Anyway, back to Perseus for a moment: One of those web scripting projects I've thought about for a while and probably won't attempt any time soon would be really dense automatic hyperlinking something like the dictionary-entry-per-word method.

It has probably occurred to a lot of us by now that doing a quick Google search for what we assume to be the most widely known or definitive resource on a given referent, then hard coding a link, is in a lot of ways the sort of repetive task that ought to be automated. (I should perhaps say "in all ways but one", since picking a single useful resource out of search engine results for a given term is still Way Hard to automate, Google's "I feel lucky" button notwithstanding.) And that the value it adds to your text is usually minimal compared to the time you spend. Furthermore, the web is full of good resources for which the same pattern holds - some of them much more likely to return valuable information through an automated link than even a system like Google. Examples that spring to mind are dict.org, Wikipedia, and Everything2. You probably have your own set of references, but those would be good places to start.

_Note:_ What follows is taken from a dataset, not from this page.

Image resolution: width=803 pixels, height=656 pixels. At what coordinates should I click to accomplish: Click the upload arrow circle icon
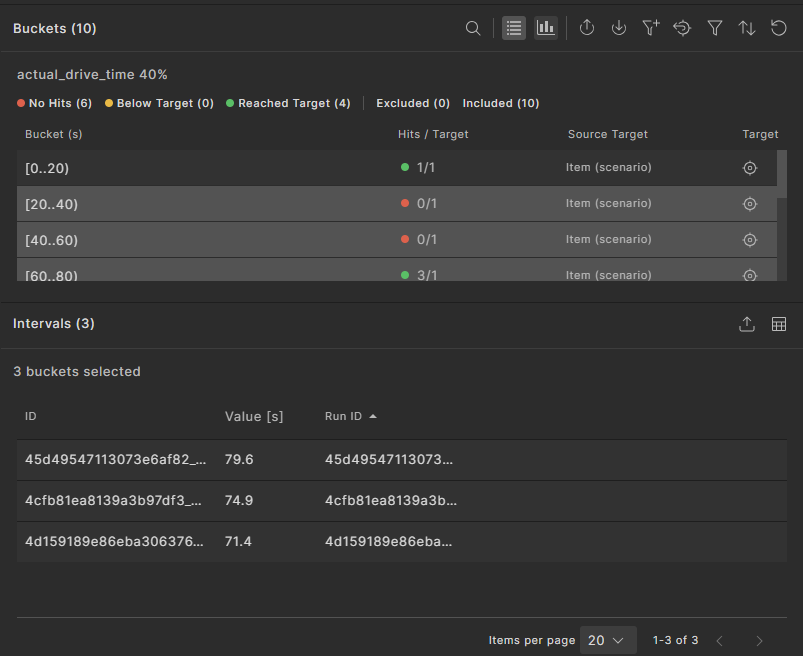click(587, 28)
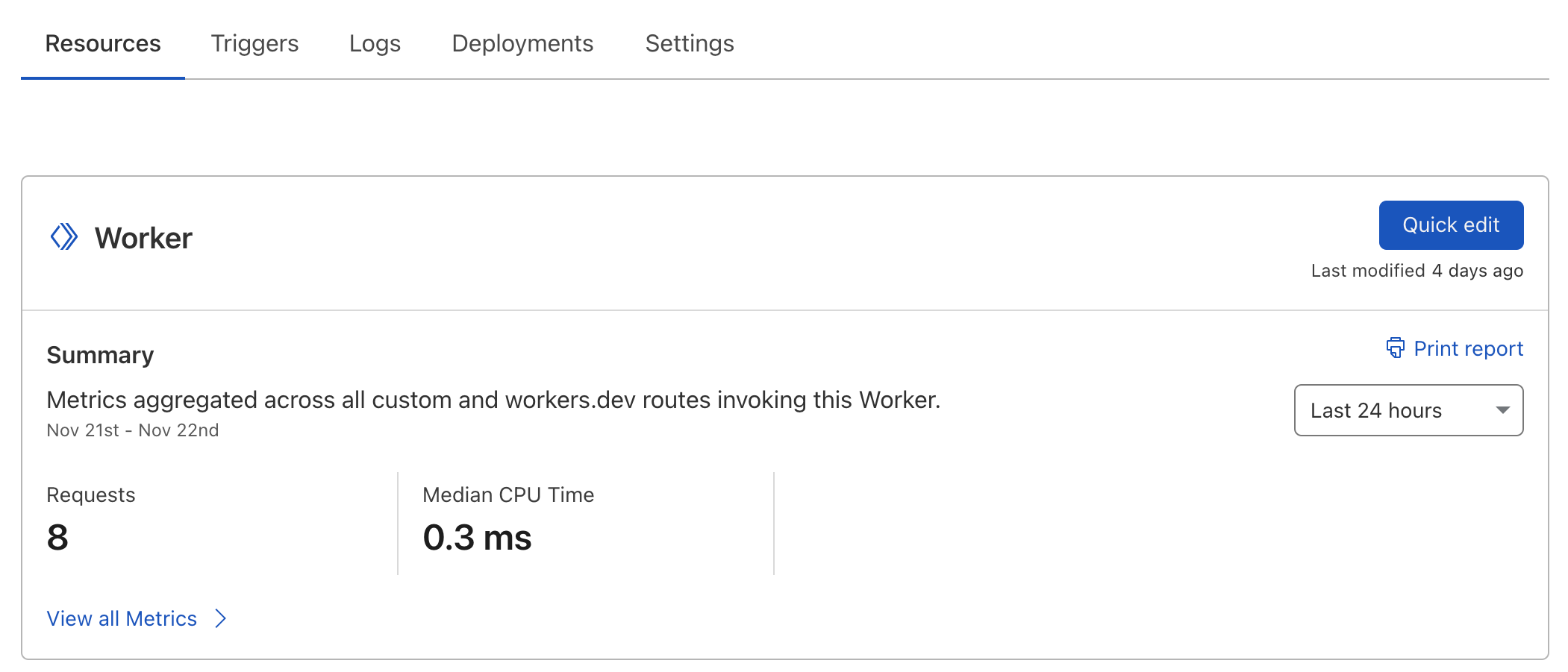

So here's the idea: why not feed web text through filters on the server side that break it into reasonable particles and mark up the better part of them as links to appropriate resources, so that an entire document becomes kind of a clickable reference without the writer having to wade through and rehash search engine results?

Well, for one thing because it would probably be really hard to do well. Trivial to do badly, I'm guessing, but extraordinarily difficult if you wanted the links to be broken up logically and pointed at the right kinds of resources. For another, it would probably tend to be a disaster in interface terms, and it would violate most of the conventions that have grown up around the uses of the link, which tend to imply things like intent, deliberate reference, and endorsement.

Still, maybe this would be worth taking a few hours' crack at some time. There might be uses for a weak implementation.